7) Умные писатели бывают двух типов. Одни выпячивают свой ум, а другим совершенно незачем его выпячивать. Джин Вулф – из вторых, причем интеллект для него не главное, главное – рассказать историю. Он умен не для того, чтобы выставить вас дураками, а для того, чтобы вы тоже поумнели.
8) Он там был. Он все видел. Он знает, чье отражение видели в зеркале той ночью.
9) Будьте готовы учиться.
3
Прежде всего, мне хотелось сотворить что-то крупное. За многие годы до того, как я начал читать НФ в вашем и моем понимании термина (см. «Карманную книгу научной фантастики»[2]), я вместе с Флэшем Гордоном странствовал по огромной планете Монго; после этого меня нередко раздражало (и раздражает до сих пор), когда какой-нибудь автор предполагает, что одна простая и единообразная культура может охватывать целый мир.
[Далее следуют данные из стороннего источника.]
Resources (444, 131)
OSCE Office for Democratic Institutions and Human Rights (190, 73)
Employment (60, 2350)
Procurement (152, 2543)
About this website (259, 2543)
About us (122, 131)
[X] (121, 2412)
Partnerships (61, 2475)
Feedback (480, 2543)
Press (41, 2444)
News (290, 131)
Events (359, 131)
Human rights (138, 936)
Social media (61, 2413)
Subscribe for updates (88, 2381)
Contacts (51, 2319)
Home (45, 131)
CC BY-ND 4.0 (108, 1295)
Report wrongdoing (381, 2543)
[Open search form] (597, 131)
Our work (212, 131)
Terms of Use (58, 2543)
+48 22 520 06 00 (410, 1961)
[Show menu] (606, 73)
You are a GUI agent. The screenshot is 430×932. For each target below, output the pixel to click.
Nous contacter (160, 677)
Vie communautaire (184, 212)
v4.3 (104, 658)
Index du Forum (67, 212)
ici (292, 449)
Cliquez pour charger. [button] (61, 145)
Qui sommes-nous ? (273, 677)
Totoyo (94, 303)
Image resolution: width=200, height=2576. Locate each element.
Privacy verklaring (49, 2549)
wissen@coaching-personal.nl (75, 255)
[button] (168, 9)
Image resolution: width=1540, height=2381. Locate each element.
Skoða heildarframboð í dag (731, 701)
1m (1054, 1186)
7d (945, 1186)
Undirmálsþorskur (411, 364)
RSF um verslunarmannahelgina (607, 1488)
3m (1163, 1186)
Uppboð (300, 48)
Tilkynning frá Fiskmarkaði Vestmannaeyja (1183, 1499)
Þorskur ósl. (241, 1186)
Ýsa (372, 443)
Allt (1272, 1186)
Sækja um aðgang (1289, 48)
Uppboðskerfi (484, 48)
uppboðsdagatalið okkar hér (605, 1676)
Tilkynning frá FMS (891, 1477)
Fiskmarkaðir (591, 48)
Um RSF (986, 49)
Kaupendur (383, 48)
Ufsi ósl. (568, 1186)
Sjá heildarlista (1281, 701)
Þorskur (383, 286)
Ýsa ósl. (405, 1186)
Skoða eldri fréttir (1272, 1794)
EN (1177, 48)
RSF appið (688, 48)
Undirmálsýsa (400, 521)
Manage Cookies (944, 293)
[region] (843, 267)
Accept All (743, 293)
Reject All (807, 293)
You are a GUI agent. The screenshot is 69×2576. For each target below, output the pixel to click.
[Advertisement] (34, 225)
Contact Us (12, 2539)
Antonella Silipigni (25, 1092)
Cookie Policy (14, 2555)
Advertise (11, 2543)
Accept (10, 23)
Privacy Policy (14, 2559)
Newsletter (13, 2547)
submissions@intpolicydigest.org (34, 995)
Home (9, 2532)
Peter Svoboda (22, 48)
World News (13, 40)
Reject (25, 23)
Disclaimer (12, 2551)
За исключением тех случаев, когда пространство, годное для жизни, чрезвычайно мало (по сути, один остров), а обитает там небольшая популяция, владеющая высокими технологиями, – такая картина представляется мне и невероятной, и скучной: комбинация прискорбная, но нередкая. Я же хотел изобразить целое общество и сделать его правдоподобно сложным.
Во-вторых, я хотел показать молодого человека, идущего на войну. Я бросил учебу в колледже, попал под призыв и оказался на Корейской войне. Живо припоминаю медленное движение от гражданской жизни, когда и мои родители, и я сам были уверены, что меня вообще не призовут, до мгновения, когда я услышал вдали пальбу орудий крупного калибра. В «Алом знаке доблести»[3] я нашел похожую историю (подготовка молодого бойца) и хотел написать свою в НФ-антураже. Два эти импульса вовсе не были в противоречии – они даже подкрепляли друг друга: моего героя втягивает в битву, словно в водоворот, а тем временем он проходит сквозь общество, которое я хочу описать.
Примерно в это время я посетил круглый стол, посвященный маскарадным костюмам. (Как помнится, попал я туда только потому, что беседовал с Бобом Такером – почетным гостем этого конвента, забыл какого. Отчего-то он должен был присутствовать на круглом столе и попросил меня пойти с ним.) В числе участников были Кэрол Резник и Сандра Мизел. Я сидел, слушал инструкции, как получить первый приз на маскараде – чего я вовсе не собирался делать, – и хандрил из-за того, что в моих героев, кажется, никто и никогда не переодевался. И, разумеется, я стал придумывать персонажей, которые хорошо сгодятся для такой игры, – героев в простых и выразительных костюмах. Одним из них оказался палач: черные брюки, черные сапоги, голая грудь, черная маска.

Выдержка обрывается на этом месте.